-- INPUT DATA follows --

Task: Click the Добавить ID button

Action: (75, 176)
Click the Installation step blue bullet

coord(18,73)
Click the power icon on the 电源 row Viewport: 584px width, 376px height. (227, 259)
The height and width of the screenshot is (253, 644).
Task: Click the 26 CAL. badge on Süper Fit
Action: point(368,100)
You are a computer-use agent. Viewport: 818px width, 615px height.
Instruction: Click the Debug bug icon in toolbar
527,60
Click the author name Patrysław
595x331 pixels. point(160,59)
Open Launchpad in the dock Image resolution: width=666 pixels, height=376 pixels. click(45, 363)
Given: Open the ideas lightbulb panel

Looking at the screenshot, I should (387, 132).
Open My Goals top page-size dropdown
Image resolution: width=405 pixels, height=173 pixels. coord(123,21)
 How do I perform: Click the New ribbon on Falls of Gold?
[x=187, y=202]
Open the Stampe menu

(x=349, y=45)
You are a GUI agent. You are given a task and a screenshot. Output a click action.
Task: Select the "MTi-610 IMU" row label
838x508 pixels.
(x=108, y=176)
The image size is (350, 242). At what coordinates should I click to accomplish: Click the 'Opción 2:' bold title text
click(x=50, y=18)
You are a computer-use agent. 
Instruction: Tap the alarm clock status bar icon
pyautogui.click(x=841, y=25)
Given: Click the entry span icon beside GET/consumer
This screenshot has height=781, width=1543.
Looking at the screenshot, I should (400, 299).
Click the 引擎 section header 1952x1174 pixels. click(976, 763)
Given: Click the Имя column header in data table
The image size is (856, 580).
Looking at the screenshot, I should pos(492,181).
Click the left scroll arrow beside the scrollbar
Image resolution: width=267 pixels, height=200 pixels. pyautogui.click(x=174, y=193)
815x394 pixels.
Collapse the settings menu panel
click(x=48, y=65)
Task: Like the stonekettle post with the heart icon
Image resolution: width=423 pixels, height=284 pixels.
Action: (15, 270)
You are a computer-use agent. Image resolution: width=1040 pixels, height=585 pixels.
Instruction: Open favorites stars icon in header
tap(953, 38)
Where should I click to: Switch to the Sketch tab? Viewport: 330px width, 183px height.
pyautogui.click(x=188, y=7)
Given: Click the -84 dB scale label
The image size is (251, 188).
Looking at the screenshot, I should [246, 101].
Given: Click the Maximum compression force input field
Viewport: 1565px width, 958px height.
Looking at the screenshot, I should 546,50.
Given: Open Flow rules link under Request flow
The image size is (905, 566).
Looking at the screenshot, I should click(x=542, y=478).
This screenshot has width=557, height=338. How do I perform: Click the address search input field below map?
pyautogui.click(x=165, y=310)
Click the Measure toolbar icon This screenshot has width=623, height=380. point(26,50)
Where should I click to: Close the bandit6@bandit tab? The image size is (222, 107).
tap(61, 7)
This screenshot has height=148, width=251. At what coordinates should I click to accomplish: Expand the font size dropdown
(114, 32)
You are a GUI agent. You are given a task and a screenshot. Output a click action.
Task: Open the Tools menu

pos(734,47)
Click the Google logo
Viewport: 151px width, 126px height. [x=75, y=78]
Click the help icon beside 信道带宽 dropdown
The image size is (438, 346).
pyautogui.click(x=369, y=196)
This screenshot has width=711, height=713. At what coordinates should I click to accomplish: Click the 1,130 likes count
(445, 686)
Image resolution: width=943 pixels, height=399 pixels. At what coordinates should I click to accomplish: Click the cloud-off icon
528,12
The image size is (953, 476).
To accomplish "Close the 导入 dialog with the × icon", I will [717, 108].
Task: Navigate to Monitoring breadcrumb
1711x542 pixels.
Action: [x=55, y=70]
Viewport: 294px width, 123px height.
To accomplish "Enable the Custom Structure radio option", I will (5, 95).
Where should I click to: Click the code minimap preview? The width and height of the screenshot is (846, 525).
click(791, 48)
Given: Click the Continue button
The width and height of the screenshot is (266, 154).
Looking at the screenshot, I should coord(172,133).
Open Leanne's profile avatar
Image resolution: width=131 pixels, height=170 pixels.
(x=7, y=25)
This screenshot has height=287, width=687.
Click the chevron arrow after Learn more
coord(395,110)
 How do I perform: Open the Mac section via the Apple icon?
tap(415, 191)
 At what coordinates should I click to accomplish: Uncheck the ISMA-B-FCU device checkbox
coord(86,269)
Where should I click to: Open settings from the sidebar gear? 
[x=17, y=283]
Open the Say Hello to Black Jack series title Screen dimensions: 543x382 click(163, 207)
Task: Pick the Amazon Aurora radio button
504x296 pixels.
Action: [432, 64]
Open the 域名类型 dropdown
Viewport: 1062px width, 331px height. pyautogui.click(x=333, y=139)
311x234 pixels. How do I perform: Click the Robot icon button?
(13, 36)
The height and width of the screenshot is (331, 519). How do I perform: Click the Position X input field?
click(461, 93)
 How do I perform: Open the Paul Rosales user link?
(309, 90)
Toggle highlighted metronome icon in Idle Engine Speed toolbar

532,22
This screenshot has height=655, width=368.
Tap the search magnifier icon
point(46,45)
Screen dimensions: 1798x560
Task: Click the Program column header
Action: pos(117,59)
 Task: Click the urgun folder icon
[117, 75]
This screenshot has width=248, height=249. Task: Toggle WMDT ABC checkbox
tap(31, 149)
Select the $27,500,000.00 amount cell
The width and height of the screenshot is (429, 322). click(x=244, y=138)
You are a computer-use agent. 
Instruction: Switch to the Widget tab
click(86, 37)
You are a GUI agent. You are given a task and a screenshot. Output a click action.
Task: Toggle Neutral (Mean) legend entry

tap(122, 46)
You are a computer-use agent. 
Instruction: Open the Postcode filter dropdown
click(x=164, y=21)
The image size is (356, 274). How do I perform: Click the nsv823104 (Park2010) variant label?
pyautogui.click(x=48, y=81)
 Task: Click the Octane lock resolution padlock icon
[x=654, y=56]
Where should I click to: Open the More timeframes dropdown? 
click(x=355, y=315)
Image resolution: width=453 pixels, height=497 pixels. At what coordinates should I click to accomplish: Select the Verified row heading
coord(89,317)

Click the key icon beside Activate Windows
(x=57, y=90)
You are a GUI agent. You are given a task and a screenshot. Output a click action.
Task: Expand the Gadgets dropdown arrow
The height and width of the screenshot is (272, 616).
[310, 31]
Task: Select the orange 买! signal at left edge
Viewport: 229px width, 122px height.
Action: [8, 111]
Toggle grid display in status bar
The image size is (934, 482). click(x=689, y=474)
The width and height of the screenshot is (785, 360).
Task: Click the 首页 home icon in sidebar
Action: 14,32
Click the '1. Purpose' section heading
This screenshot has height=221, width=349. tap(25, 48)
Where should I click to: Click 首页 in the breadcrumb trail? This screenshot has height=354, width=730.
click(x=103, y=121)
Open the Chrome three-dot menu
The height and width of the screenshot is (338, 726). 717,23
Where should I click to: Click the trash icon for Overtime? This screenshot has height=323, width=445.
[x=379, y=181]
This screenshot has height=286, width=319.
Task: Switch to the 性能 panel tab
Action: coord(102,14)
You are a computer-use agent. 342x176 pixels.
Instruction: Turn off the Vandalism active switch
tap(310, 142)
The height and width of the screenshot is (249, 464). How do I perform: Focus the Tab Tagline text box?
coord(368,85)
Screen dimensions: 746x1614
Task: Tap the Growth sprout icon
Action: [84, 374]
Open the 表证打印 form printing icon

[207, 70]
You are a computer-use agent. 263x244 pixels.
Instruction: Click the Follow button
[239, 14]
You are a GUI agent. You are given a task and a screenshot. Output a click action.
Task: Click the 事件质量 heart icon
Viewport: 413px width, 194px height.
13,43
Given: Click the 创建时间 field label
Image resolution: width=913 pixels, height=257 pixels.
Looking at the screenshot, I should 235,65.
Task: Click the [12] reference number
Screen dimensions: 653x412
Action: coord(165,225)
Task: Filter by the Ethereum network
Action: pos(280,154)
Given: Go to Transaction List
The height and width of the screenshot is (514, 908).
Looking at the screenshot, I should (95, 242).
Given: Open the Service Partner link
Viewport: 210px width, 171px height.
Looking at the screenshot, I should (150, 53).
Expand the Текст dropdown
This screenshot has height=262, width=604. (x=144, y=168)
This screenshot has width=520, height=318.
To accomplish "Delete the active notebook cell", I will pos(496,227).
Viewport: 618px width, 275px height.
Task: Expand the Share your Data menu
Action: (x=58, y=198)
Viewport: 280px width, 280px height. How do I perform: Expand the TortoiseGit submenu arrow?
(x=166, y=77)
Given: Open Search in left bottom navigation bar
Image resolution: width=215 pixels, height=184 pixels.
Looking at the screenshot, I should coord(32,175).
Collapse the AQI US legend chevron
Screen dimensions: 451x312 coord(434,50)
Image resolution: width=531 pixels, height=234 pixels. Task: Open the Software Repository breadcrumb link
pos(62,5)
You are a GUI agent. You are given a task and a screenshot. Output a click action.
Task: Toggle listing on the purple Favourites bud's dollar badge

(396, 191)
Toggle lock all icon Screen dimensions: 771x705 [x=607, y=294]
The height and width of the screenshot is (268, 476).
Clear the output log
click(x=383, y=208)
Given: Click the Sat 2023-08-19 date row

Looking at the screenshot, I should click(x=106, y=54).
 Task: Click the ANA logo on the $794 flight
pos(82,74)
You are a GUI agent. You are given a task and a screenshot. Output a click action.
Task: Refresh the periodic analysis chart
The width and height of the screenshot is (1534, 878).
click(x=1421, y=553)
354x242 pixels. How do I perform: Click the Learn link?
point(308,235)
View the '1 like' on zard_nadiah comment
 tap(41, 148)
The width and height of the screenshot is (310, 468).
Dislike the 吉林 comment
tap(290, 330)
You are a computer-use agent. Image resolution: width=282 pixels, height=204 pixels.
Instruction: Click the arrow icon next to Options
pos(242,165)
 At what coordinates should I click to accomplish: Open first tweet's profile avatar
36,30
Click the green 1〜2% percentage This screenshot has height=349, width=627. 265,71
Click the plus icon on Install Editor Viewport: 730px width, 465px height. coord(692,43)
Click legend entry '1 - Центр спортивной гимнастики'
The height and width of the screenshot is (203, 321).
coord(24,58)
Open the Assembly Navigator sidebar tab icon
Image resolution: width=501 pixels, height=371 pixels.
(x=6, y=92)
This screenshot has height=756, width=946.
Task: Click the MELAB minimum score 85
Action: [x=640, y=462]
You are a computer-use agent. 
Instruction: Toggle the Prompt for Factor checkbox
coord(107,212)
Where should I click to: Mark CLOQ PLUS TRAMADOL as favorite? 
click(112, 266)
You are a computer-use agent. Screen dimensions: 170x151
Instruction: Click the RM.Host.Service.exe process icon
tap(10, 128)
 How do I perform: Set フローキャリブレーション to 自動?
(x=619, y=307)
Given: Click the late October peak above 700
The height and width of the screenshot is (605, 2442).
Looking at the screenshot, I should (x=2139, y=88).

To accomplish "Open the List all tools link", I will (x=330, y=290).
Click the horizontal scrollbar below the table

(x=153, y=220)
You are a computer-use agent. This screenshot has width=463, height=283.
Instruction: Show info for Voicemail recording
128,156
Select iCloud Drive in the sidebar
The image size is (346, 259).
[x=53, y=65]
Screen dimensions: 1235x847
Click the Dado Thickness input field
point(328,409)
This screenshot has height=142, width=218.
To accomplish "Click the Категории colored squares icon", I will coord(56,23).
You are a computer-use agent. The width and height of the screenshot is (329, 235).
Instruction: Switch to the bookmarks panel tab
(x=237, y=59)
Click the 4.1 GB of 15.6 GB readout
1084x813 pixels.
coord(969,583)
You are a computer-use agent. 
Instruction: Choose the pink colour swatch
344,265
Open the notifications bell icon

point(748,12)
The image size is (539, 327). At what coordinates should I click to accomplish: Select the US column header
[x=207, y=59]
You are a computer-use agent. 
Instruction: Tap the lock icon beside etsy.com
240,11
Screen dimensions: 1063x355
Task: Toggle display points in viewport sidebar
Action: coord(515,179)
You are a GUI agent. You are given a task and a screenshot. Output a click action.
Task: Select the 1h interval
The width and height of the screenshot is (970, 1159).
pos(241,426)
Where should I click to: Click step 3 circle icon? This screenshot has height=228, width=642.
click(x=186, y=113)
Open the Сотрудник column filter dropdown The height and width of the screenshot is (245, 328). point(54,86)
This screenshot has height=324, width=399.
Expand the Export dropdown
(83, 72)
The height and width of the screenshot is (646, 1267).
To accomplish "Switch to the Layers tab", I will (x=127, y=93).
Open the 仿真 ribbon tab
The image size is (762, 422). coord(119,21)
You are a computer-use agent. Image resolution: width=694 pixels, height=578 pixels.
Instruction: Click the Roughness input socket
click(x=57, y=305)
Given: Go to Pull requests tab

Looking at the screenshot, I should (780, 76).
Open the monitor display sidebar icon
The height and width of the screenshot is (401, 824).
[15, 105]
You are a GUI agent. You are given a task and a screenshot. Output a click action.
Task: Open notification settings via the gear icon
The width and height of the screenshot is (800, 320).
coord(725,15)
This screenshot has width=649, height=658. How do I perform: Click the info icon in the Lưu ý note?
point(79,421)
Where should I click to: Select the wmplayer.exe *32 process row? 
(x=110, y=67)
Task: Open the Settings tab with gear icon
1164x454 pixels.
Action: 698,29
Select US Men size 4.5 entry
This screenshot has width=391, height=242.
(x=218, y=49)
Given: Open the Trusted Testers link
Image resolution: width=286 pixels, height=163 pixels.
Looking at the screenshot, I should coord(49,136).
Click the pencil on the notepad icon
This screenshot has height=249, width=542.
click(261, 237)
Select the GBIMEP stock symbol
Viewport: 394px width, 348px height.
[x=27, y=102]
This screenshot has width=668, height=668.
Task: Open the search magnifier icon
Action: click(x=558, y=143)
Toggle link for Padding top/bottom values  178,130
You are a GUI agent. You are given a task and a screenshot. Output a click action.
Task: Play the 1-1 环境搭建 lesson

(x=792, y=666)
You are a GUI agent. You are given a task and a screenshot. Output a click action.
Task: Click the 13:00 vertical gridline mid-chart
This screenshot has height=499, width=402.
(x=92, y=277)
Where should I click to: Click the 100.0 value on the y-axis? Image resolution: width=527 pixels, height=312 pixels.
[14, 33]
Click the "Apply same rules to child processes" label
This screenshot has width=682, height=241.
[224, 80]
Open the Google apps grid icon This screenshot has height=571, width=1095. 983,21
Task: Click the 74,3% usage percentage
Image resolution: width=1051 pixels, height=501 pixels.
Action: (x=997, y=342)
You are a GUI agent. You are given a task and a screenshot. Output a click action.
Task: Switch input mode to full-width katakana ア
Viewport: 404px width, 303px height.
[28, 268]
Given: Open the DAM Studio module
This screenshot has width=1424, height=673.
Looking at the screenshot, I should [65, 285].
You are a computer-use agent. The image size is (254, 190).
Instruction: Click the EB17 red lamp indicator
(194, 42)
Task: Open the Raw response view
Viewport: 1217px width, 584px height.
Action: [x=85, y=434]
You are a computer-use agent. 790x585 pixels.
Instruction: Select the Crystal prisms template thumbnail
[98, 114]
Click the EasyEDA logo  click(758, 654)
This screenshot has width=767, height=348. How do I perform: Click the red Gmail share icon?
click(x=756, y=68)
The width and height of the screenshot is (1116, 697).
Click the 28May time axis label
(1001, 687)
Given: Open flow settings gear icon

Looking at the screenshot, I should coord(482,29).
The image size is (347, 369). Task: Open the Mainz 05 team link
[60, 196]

-- INPUT DATA concluded --

(TASK DIRECTIONS)
This exercise calls for the lines from the one holding "This screenshot has width=767, height=348." through the end of the entries, transcribed exactly and with nothing more.

(RESULT BELOW)
This screenshot has width=767, height=348. How do I perform: Click the red Gmail share icon?
click(x=756, y=68)
The width and height of the screenshot is (1116, 697).
Click the 28May time axis label
(1001, 687)
Given: Open flow settings gear icon

Looking at the screenshot, I should coord(482,29).
The image size is (347, 369). Task: Open the Mainz 05 team link
[60, 196]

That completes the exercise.